Il Centro culturale Gli scritti (28/5/2017)
Monastero di San Samuele confessore
L’escalation di violenza contro i copti è anche la conseguenza di una campagna mediatica condotta da alcuni predicatori locali. Detta campagna va contro la linea del dialogo interreligioso promossa dal Grande imam di al-Azhar e il presidente egiziano.
Due settimane fa, le autorità egiziane hanno sospeso le attività del predicatore Salem Abdel Galil, colpevole di aver pronunciato a più riprese sermoni offensivi verso cristiani ed ebrei. Il predicatore aveva affermato che i fedeli di Gesù e di Abramo seguivano culti «corrotti» e «non andranno in Paradiso». Abdel Galil, un tempo funzionario del ministero dei Beni religiosi, ha fatto queste osservazioni durante una trasmissione televisiva che egli conduce sull’emittente al-Mihwar.
La tv ha deciso di interrompere il contratto con il predicatore dopo l’ondata di proteste e indignazioni sollevata dalla comunità copta. Parlando ai media, il ministro degli Affari islamici Mohamed Mokhtar Gomaa ha allora dichiarato che «le osservazioni di Abdel Galil, che descrivono i copti come infedeli, danno un senso di fastidio e rammarico». Il predicatore ha successivamente presentato scuse ufficiali alla comunità copta e venerdì ha pure espresso sulla sua pagina Facebook cordoglio «ai fratelli copti» per le vittime dell’attentato.

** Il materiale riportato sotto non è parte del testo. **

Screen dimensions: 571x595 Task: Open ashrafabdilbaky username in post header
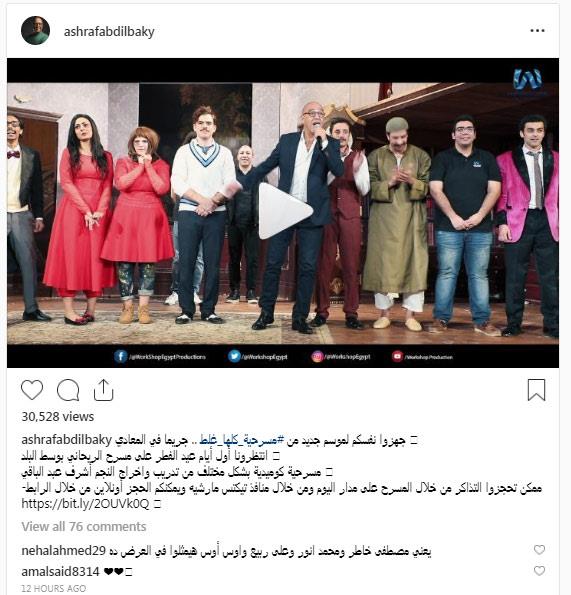coord(109,31)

Ieri, alcuni dignitari del sufismo, la corrente mistica dell’islam, hanno chiesto però di impedire a certi predicatori di accedere ai canali televisivi. L’hashtag lanciato, «No agli sceicchi della discordia nelle tv satellitari», è accompagnato dai noti volti di diversi predicatori salafati, tra cui Mohamed Hassan, Abu Ishaq al-Howayni e Mohamed Hussein Yacoub. Il coordinatore delle confraternite sufi, Mustafa Zayed, ha affermato che questi predicatori stanno dietro la campagna di incitamento contro i copti e sono perciò responsabili dell’ondata di violenza, esattamente come i terroristi.
Dalla Turchia dove è rifugiato da anni, Wagdi Ghoneim, un altro predicatore egiziano vicino ai Fratelli musulmani, inonda intanto Youtube di prediche incendiarie contro i cristiani. Il 30 aprile un tribunale del Cairo ha condannato Ghoneim a morte in contumacia: il suo canale, però, continua a essere seguito da oltre 212mila persone.
Il 66enne predicatore, che si era pesantemente scagliato contro la visita del Papa in Egitto, è solito chiamare i copti «crociati» e considera il presidente al-Sisi un «apostata» che va inventando un proprio islam per soddisfare i suoi padroni occidentali. L’ultimo video di Ghoneim porta proprio il seguente titolo sotto forma di domanda retorica: «I crociati o i cristiani o la gente del libro sono per caso miscredenti?».
In questi anni diversi provvedimenti sono stati attuati per controllare i contenuti delle prediche dei vari religiosi, sia nelle moschee che nei programmi televisivi. Lo scorso 5 aprile il ministro degli Affari islamici ha annunciato che rimuoverà qualsiasi predicatore che diffonda idee estremiste. Il 3 maggio il presidente dell’Università di al-Azhar, Ahmed Hosni Taha, è stato sostituito dopo aver definito «apostata » Islam al-Behairy, un intellettuale musulmano riformista. Behairy aveva criticato alcuni scritti sunniti considerati fonte di ispirazione per gli estremisti, così come alcuni libri di giurisprudenza islamica pubblicati da al-Azhar, definendoli non conformi ai tempi moderni. La sostituzione di Taha è stata considerata una risposta alle accuse di non fare abbastanza per combattere l’estremismo religioso.